Data in this exercise
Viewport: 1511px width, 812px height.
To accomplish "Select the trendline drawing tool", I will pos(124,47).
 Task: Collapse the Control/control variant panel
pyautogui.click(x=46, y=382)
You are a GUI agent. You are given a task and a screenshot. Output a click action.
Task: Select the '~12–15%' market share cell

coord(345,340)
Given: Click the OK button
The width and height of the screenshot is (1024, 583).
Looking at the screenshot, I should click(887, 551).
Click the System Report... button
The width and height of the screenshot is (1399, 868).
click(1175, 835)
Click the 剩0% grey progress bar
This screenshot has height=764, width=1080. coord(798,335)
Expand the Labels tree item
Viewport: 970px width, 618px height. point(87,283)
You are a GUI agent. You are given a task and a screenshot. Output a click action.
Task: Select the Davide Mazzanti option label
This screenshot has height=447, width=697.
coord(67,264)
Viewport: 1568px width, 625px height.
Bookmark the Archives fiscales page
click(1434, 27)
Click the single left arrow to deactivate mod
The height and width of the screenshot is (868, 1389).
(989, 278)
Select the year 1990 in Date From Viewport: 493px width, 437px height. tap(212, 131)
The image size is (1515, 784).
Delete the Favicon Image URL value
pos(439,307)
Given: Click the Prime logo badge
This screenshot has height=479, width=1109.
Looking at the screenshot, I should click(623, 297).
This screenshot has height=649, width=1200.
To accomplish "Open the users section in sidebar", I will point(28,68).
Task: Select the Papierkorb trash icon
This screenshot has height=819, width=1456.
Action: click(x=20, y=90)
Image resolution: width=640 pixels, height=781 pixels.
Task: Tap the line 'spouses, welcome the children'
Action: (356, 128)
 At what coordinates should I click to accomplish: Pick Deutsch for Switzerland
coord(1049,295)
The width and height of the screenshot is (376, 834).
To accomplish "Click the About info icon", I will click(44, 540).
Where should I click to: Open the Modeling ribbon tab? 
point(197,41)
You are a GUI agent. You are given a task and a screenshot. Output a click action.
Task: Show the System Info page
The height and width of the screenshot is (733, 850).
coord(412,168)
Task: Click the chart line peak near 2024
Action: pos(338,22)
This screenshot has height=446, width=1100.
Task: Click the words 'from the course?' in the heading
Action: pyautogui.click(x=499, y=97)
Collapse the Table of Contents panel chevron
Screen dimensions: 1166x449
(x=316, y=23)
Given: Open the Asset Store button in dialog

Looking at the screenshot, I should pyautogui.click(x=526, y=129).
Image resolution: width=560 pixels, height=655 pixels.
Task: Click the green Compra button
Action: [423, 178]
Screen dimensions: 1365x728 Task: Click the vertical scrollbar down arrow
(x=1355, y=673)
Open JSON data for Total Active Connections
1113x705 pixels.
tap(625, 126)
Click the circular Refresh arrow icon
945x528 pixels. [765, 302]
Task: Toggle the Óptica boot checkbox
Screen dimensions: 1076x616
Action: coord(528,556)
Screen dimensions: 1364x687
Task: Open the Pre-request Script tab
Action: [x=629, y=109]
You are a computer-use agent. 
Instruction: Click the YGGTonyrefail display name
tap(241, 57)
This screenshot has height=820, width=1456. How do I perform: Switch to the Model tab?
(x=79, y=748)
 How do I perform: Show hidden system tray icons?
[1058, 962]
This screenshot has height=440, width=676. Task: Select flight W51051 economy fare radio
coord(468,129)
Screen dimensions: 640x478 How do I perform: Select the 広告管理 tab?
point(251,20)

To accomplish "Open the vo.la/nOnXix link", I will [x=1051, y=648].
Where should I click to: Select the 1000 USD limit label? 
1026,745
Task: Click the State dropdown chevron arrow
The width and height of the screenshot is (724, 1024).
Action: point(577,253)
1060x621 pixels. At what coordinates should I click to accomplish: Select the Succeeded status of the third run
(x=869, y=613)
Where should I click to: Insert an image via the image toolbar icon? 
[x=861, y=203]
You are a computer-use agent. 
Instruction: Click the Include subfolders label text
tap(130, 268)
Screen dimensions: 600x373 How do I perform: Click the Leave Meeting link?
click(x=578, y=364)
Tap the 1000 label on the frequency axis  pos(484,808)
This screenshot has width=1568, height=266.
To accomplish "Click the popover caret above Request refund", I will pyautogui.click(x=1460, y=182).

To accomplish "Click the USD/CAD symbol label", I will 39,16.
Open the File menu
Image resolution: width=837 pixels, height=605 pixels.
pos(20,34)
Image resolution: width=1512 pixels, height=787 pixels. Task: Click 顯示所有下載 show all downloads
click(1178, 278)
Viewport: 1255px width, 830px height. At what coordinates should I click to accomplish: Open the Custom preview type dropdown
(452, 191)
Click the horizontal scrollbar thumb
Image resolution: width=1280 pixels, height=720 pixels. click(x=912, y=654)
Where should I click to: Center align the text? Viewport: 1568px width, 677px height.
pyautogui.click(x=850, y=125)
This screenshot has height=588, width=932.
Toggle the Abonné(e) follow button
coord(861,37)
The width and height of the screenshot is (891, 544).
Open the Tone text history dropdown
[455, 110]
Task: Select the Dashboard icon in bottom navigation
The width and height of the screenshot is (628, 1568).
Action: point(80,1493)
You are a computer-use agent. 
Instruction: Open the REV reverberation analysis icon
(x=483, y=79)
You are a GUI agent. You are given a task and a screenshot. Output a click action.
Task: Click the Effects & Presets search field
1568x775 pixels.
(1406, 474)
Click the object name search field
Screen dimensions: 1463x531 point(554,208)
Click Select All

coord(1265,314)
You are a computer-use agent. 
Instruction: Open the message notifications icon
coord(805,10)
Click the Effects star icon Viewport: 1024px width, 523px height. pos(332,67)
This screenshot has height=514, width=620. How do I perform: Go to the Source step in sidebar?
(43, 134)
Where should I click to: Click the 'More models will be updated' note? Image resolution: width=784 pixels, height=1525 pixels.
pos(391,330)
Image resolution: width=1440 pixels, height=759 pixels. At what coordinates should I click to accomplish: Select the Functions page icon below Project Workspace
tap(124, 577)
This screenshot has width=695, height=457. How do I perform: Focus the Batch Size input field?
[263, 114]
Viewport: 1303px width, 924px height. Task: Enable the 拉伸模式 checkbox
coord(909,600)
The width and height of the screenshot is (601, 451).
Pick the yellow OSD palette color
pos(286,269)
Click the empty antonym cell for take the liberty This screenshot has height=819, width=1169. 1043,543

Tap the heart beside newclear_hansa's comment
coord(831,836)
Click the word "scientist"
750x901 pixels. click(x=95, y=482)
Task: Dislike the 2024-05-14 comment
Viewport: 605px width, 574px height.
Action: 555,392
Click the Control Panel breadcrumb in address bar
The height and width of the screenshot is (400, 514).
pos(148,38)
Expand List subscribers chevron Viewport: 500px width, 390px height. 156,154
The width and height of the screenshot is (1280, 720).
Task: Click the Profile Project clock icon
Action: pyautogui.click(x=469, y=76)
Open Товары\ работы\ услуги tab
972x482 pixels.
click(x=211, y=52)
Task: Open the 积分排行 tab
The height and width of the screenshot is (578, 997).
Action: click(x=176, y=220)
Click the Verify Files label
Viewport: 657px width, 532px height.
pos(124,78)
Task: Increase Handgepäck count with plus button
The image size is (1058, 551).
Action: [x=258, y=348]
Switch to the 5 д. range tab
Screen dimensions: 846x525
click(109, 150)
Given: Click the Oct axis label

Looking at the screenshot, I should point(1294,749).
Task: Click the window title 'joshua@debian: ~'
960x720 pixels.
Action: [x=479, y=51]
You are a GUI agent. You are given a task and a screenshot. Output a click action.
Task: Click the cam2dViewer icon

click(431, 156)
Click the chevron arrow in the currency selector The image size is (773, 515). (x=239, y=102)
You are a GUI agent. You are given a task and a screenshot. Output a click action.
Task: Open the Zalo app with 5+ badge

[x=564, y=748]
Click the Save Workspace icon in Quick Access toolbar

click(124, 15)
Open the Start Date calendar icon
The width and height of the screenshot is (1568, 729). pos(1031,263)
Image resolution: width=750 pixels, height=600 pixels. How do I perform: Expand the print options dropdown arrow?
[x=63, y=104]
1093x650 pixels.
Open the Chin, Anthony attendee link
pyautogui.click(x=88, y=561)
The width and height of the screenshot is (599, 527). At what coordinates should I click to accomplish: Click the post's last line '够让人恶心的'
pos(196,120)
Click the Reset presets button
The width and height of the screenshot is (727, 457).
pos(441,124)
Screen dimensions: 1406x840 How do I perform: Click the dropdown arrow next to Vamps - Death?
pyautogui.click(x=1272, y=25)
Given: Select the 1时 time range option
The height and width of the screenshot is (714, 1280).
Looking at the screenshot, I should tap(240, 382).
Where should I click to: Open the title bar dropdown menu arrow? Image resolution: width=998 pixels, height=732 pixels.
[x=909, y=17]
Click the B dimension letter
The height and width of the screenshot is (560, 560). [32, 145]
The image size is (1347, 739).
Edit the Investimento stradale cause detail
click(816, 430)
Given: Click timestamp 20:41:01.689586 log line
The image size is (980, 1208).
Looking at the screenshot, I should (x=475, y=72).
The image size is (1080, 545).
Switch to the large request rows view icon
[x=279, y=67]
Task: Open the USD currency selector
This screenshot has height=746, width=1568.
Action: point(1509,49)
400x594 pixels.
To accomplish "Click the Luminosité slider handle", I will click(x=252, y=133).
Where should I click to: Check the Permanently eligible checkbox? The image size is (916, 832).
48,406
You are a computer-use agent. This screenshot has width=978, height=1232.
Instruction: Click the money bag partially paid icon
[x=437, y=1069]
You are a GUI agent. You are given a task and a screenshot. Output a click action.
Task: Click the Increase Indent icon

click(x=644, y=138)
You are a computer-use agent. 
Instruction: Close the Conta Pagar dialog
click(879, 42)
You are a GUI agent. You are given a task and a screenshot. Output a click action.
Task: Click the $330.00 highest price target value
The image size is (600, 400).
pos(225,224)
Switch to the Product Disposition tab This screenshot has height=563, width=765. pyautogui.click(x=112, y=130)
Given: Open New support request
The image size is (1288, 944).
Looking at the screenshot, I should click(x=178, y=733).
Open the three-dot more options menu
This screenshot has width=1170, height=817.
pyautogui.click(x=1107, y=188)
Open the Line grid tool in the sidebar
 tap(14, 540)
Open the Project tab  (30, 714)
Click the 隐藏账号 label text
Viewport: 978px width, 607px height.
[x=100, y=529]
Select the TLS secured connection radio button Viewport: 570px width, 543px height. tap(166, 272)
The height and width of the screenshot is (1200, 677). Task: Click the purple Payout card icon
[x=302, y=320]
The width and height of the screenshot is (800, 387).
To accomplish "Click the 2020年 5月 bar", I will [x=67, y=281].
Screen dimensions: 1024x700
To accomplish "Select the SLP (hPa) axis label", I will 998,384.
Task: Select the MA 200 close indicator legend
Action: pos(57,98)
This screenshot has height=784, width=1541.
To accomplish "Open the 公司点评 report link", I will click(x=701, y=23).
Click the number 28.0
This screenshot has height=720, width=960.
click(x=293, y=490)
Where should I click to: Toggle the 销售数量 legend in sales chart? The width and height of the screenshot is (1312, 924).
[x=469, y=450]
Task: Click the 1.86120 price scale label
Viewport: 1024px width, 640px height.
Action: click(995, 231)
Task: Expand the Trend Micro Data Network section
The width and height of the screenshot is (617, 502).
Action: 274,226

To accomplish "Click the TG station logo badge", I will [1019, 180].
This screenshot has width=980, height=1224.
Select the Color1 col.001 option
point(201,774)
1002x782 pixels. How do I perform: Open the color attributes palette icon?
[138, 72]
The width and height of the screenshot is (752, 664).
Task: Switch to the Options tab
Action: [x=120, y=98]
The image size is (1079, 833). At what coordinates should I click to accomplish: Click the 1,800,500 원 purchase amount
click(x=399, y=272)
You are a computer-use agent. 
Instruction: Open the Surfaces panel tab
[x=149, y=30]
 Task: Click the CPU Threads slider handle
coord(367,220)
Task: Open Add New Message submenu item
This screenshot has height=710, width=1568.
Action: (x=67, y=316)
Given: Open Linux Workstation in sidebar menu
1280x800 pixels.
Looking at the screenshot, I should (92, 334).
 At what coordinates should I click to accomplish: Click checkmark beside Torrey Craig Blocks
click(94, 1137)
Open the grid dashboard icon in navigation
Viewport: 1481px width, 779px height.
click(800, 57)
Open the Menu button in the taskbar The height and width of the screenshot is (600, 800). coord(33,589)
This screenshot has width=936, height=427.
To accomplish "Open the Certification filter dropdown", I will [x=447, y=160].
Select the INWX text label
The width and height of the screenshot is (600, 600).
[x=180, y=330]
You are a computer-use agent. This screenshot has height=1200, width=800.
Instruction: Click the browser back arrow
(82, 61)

Required action
Bring together every line in the entries that holds the string "range".

Your solution
Switch to the 5 д. range tab
Given: Select the 1时 time range option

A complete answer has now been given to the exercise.